I trust Dr Rory Ridley-Duff of Sheffield Business School will not object to my copying large chunks of his letter to yesterday's Independent . The Cooperative movement in this country has, by an accident of history, come to be associated with the Labour Party. However, I venture to suggest that the Toad Lane pioneers, if they had a vote, would have been split between Liberals and Conservatives. There have been leading Liberal and Liberal Democrat Cooperators down the years. More significanctly, three years ago, Iain Duncan Smith saw the cooperative principle as a way of improving local services, something which was not remarked on much at the time. More notice was taken when David Cameron recently relaunched the policy, with particular reference to schools.

Dr Ridley-Duff writes: "Labour, and particularly Ed Balls, would do well to review the intellectual sources underpinning the Conservative position, as they expose the intellectual weakness of New Labour's leadership on the issue of co-operative economics and participatory democracy." One could add that the Coop has led the way on Fair Trade and ecological matters, where the government has faltered.

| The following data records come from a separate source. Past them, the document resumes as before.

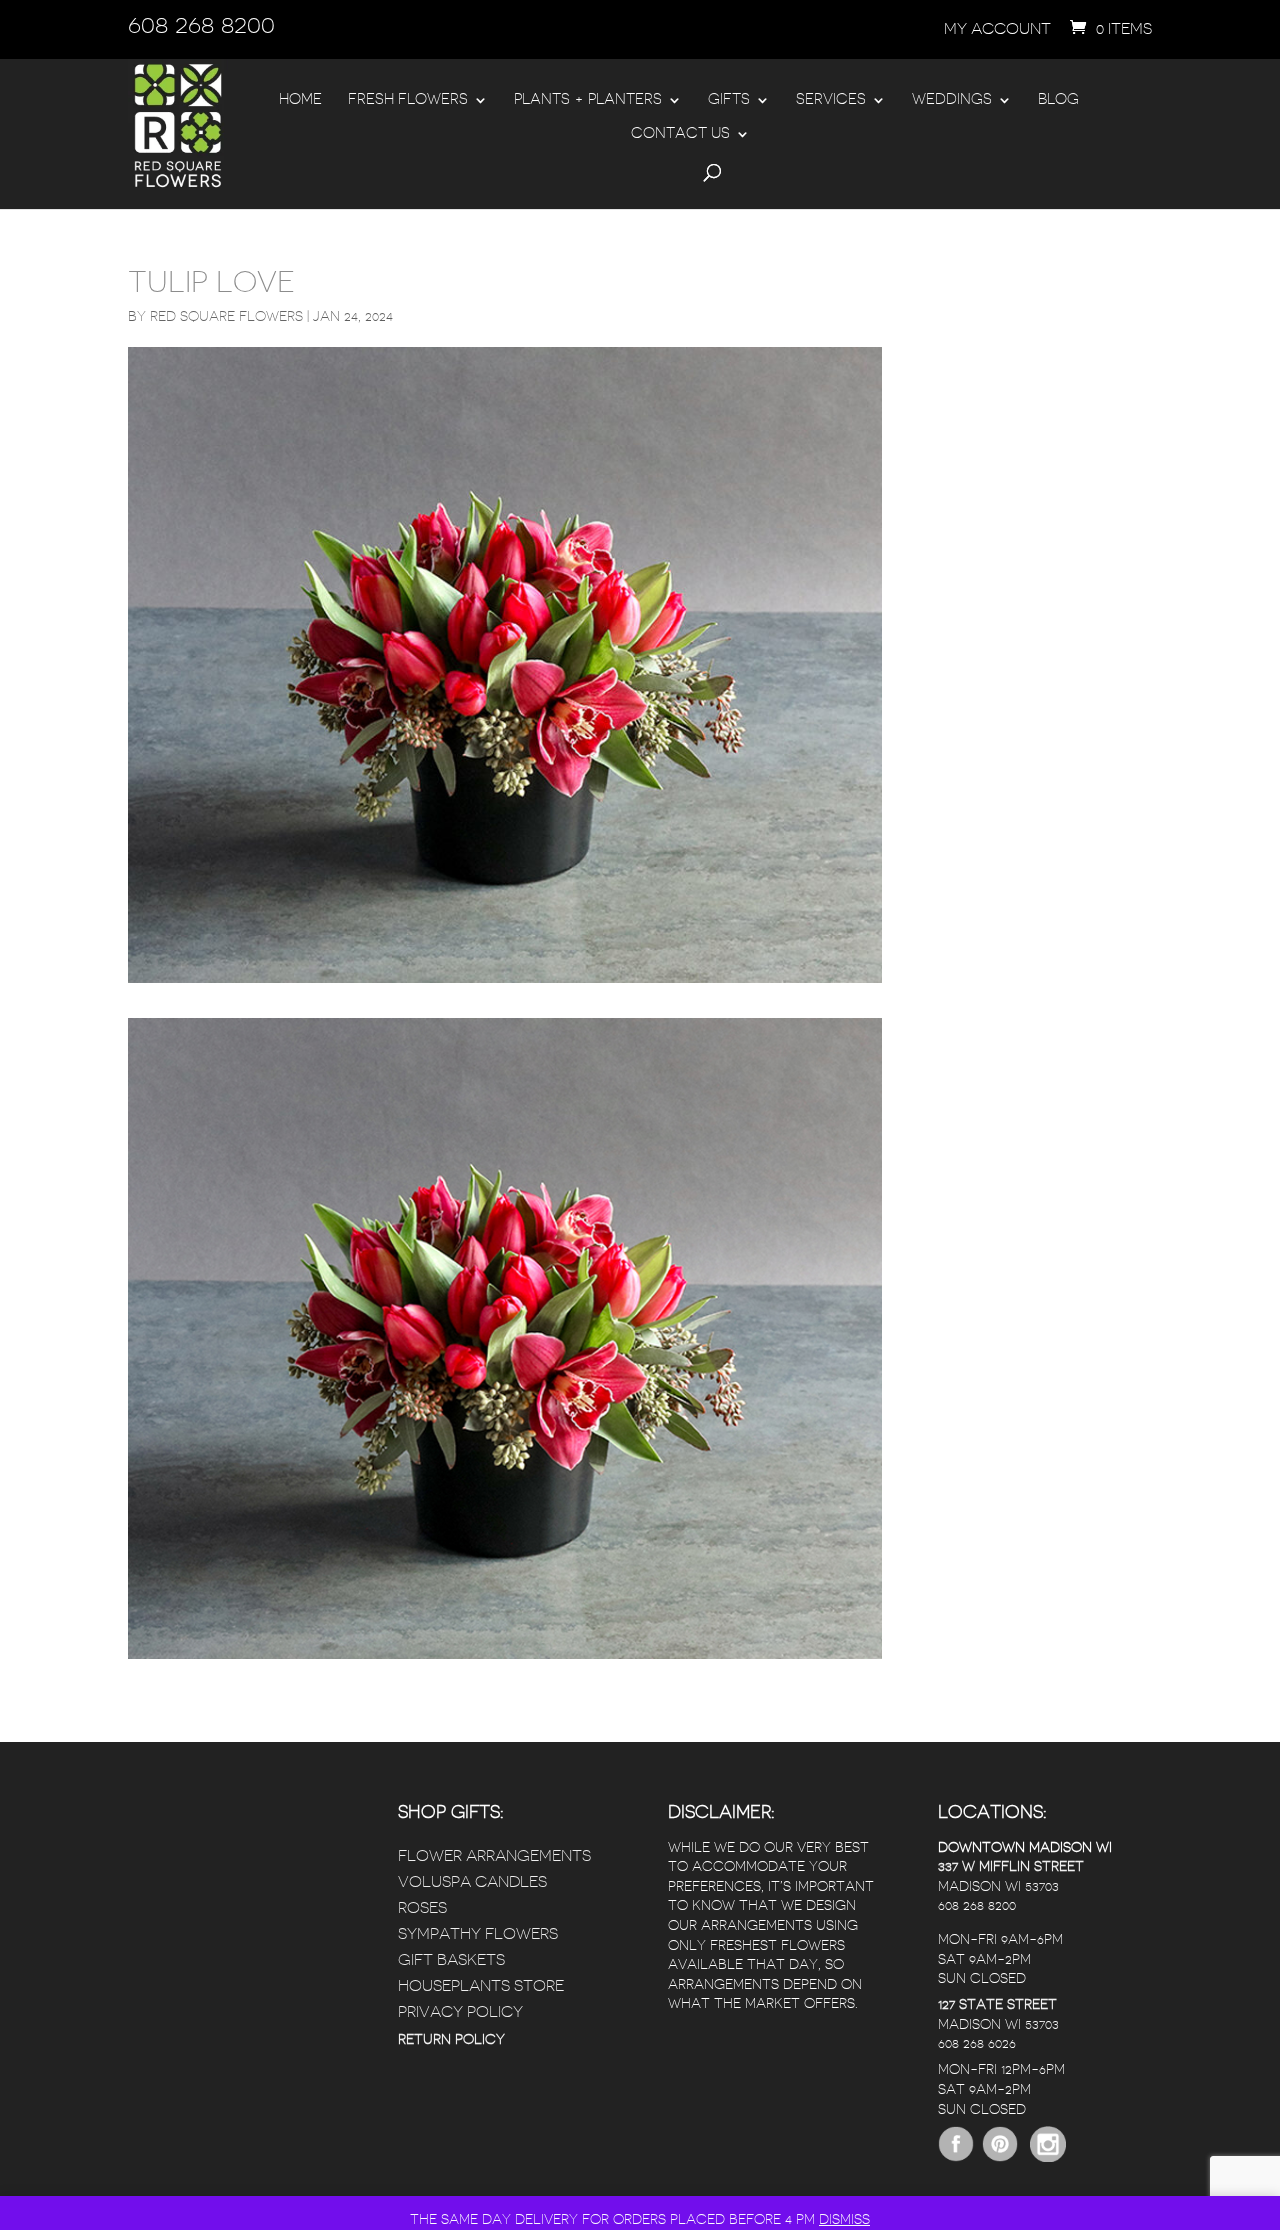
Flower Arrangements (494, 1856)
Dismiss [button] (844, 2219)
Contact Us (680, 134)
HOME (300, 100)
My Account (997, 29)
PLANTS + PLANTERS (588, 100)
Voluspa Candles (472, 1882)
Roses (422, 1908)
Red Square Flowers (226, 316)
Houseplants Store (481, 1986)
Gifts (729, 100)
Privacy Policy (460, 2012)
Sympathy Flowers (478, 1934)
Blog (1058, 100)
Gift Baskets (451, 1960)
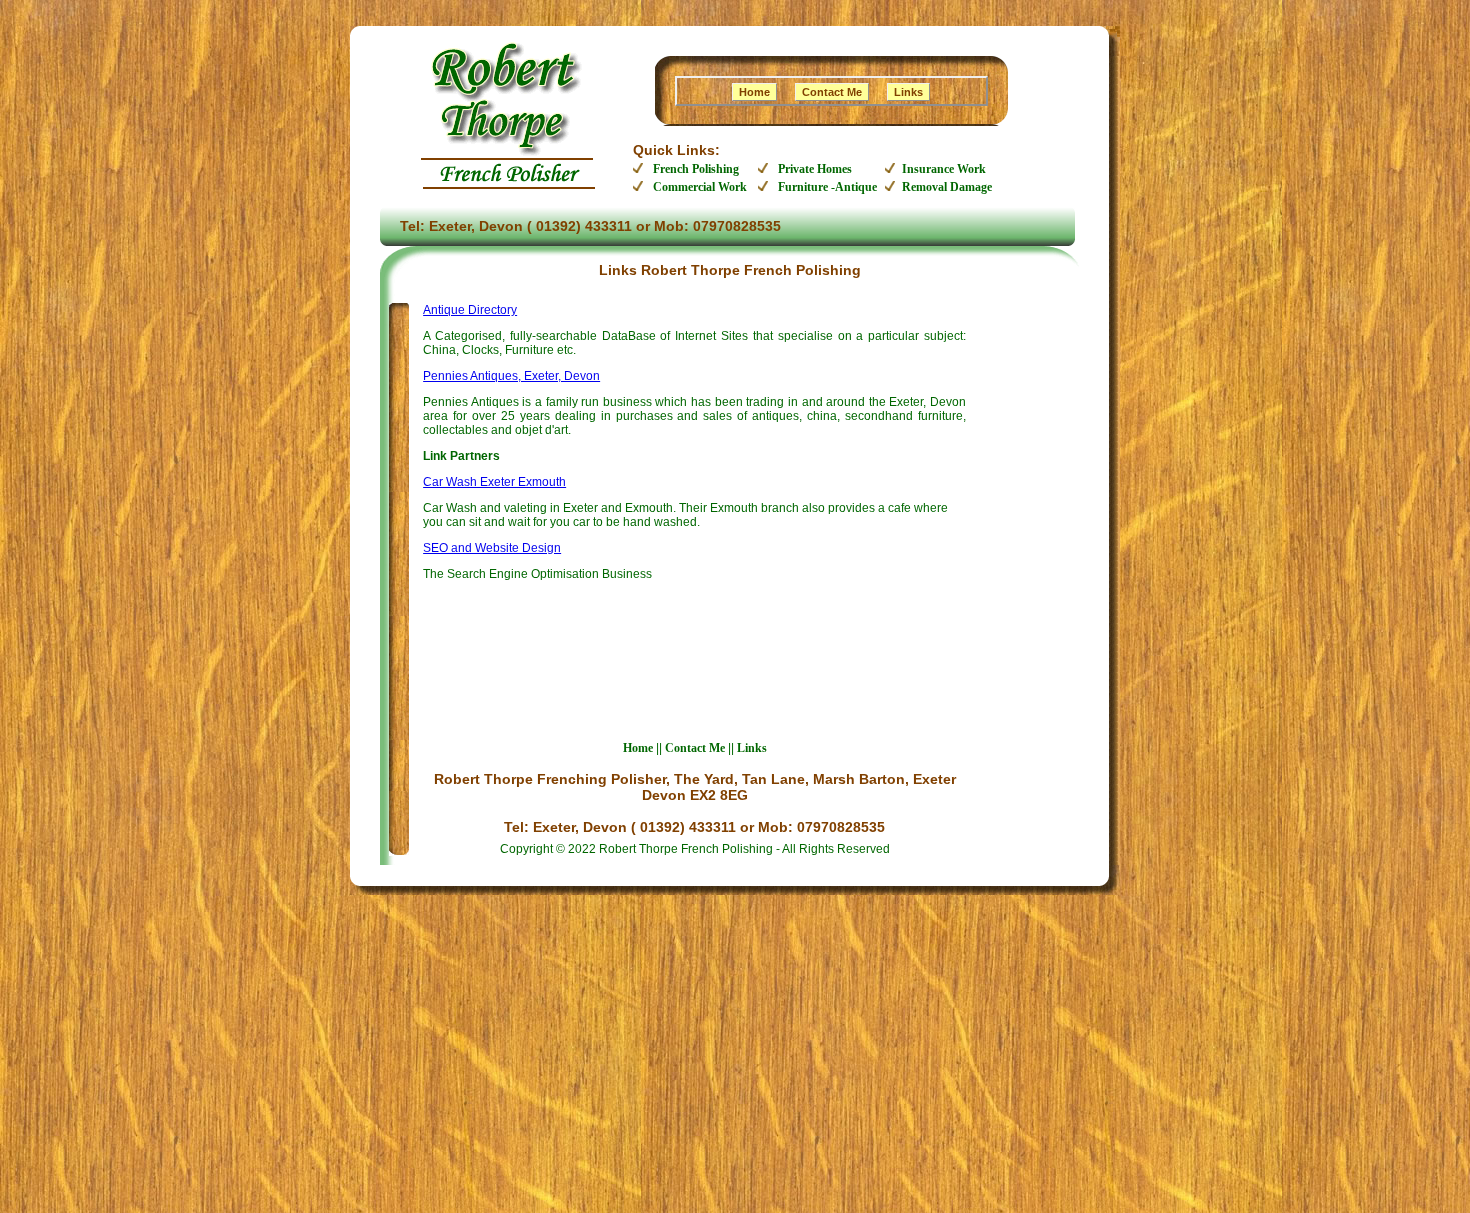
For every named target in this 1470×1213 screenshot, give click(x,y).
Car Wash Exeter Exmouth (494, 482)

But he goes on to twit the Conservatives: "why is the policy only being suggested for public sector institutions? Why is David Cameron not championing this for the banks (as Mutuo are doing)? Why is he not arguing for workers to have a right to take over insolvent companies (as happens in Argentina and Venezuela)? Why is he not championing employee-ownership as a business succession policy (as both the Employee Ownership Association and Cooperatives UK argue)?"

He concludes: "The UK is one of only four EU countries without co-operative law: an appalling indictment of a government that includes Cooperative Party MPs. Hopefully, the current news story will move them to action."

One of the few areas of UK industry to survive the Thatcher/Howe economic blitz of the 1980s was that of small co-ops and employee-owned businesses, enabled by possibly the only Liberal-inspired legislation during the Lib-Lab pact. The "Sheffield" approach may show a way out of our current difficulties.